EXERCISE BRIEF: Given the records below, set each one down again exactly as it reads.

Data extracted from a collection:
────────────────────

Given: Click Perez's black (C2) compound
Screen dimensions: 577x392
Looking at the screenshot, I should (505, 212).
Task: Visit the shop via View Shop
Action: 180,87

────────────────────

ANSWER SECTION:
Given: Click Perez's black (C2) compound
Screen dimensions: 577x392
Looking at the screenshot, I should (505, 212).
Task: Visit the shop via View Shop
Action: 180,87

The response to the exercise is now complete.